Perché l'Anfitrione di Plauto è spassoso? Perché Plauto si inventa un personaggio gregario, il dio Mercurio, che fa "da palo" al padre Giove mentre questi si gode Alcmena e gli fa da palo assumendo le sembianze del servo d'Anfitrione, Sosia, così come Giove ha assunto le sembianze d'Anfitrione stesso. Mercurio travestito da Sosia sta davanti a casa d'Anfitrione e impedisce a chicchessia di entrare, ma in quel mentre arriva il Sosia vero, mandato da Anfitrione ad annunciare alla moglie il proprio rientro a casa dopo le fatiche della guerra. Scene macchiettistiche a profusione all'insegna del "osi dunque affermare che sei Sosia, mentre Sosia sono io?!" e relative bastonature e lazzi. Fino a che il vero Sosia, convinto dalle argomentazioni e dalle bastonature del falso Sosia è costretto a rassegnarsi: "...mi ha schiacciato con le sue prove: ora non mi resta altro che cercarmi un altro nome..." (I,1). E più avanti, ancora incredulo, dirà a se stesso: "Santi numi, dov'è che sono andato a finire? Com'è che non sono più io? o forse per effetto della distrazione ho dimenticato da qualche parte me stesso?..." (I, 1). E, finita l'ondata delle risate nel battibecco fra i due Sosia, subito Plauto ce ne propone un'altra nel successivo battibecco fra il vero Sosia e il vero Anfitrione, quando questi accusa il servo di non aver svolto il suo compito, avvisare cioè Alcmena dell'imminente ritorno a casa del marito. E perché Sosia (quello vero) non ha svolto il suo compito? Perché Sosia (quello falso, piazzato davanti a casa) glie lo ha impedito. Il comico nasce dal fatto che Sosia non parla di un falso Sosia, ma di se stesso sdoppiato e sostiene, sbraitando e giurando di dire il vero, la sua verità da credulone: "te l'ho detto dieci volte, padrone, e torno a ripeterlo: io in questo momento mi trovo qua, di fronte a te, ma in questo stesso momento io, sì proprio io, Sosia, sono davanti a casa nostra a impedir che altri entrino. E dentro casa, a letto con tua moglie, ci sei tu, sì, proprio tu, caro padrone Anfitrione...". Portato tutto questo in scena da abili guitti, è facile immaginare quali risate possa generare.
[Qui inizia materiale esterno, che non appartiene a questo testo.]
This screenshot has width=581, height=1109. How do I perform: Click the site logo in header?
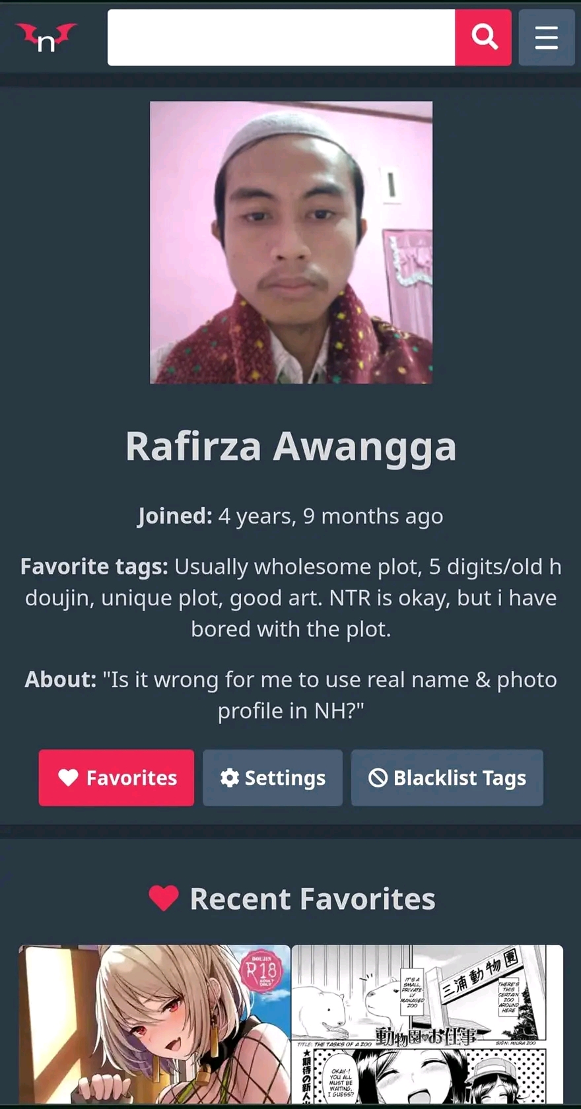(x=46, y=37)
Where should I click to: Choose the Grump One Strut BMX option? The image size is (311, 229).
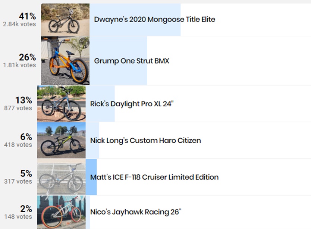tap(132, 61)

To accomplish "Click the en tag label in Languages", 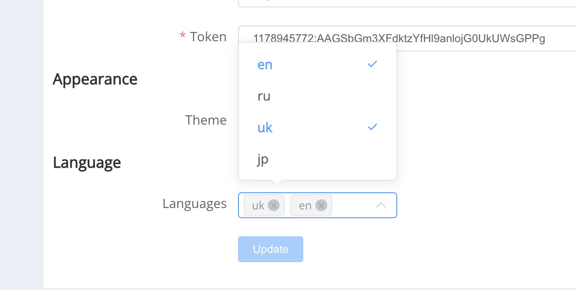I will tap(305, 206).
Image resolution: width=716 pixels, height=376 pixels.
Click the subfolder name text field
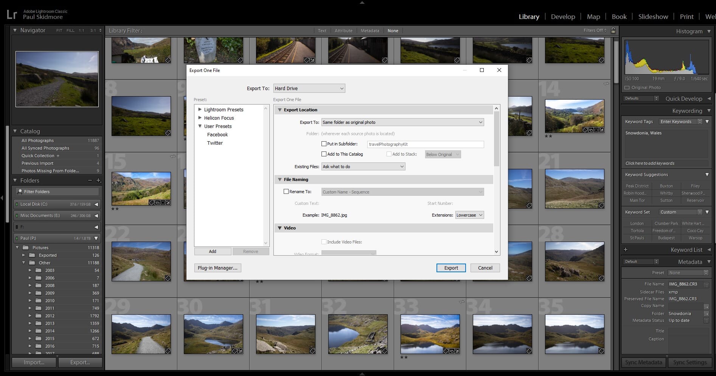(x=425, y=144)
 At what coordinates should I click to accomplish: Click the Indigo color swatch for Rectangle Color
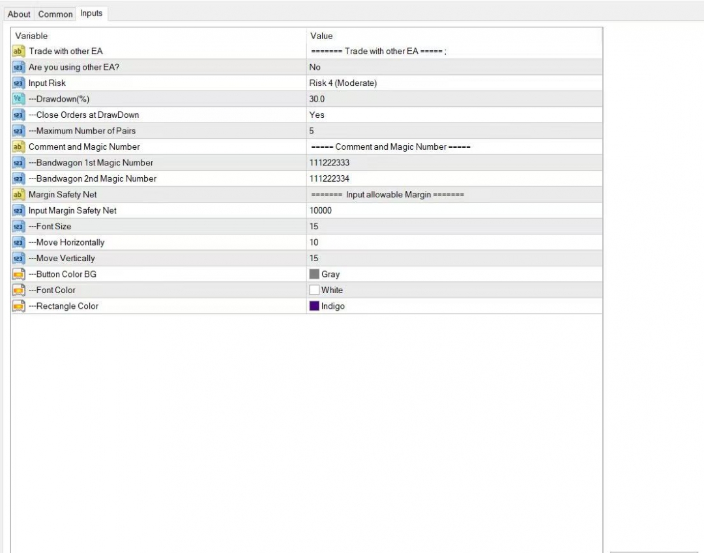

La commedia prosegue poi con scenate di gelosia di Anfitrione e scenate di giusto sdegno di Alcmena che si sente accusata d'essere una sgualdrina... Per aver passato la notte con chi? Con il marito, non altri che il marito, perché tale per lei era l'Anfitrione giunto in casa e finito nel suo letto.
Il mito festoso della nascita d'Ercole non può concludersi che con un lieto fine. È il deus ex machina classico del teatro greco e latino: viene in scena Giove (in modo spassoso ed equivocando sul fatto se lui sia Giove che ogni tanto diventa Anfitrione o Anfitrione che ogni tanto diventa Giove...) e sistema ogni cosa.
Alcmena partorisce così, insieme, due maschietti: uno è figlio di Anfitrione, l'altro di Giove (e sarà appunto Ercole) e il nostro Anfitrione, quello vero, felice come tutti i padri per il lieto evento, si consolerà dicendo "non me ne adonto, vivaddio, se del mio amato bene posso fare a mezzo con il sommo Giove..." e anzi deciderà di onorare il re degli dei con un bel po' di sacrifizi, per propiziarselo... (V,1).

È spassoso l'Anfitrione? Sì, assolutamente spassoso: non esiste un Plauto che sia men che spassoso. Mai. E ogni qualvolta nei secoli e nei millenni successivi, narrativa, teatro, cinema, televisione, hanno proposto il tema - da comico a inquietante - d'un personaggio e del suo doppio, ebbene dietro quel tema c'è Sosia. L'immortale Sosia di Plauto, il primo, il patronimico, dei sosia di tutti i sosia del mondo dello spettacolo.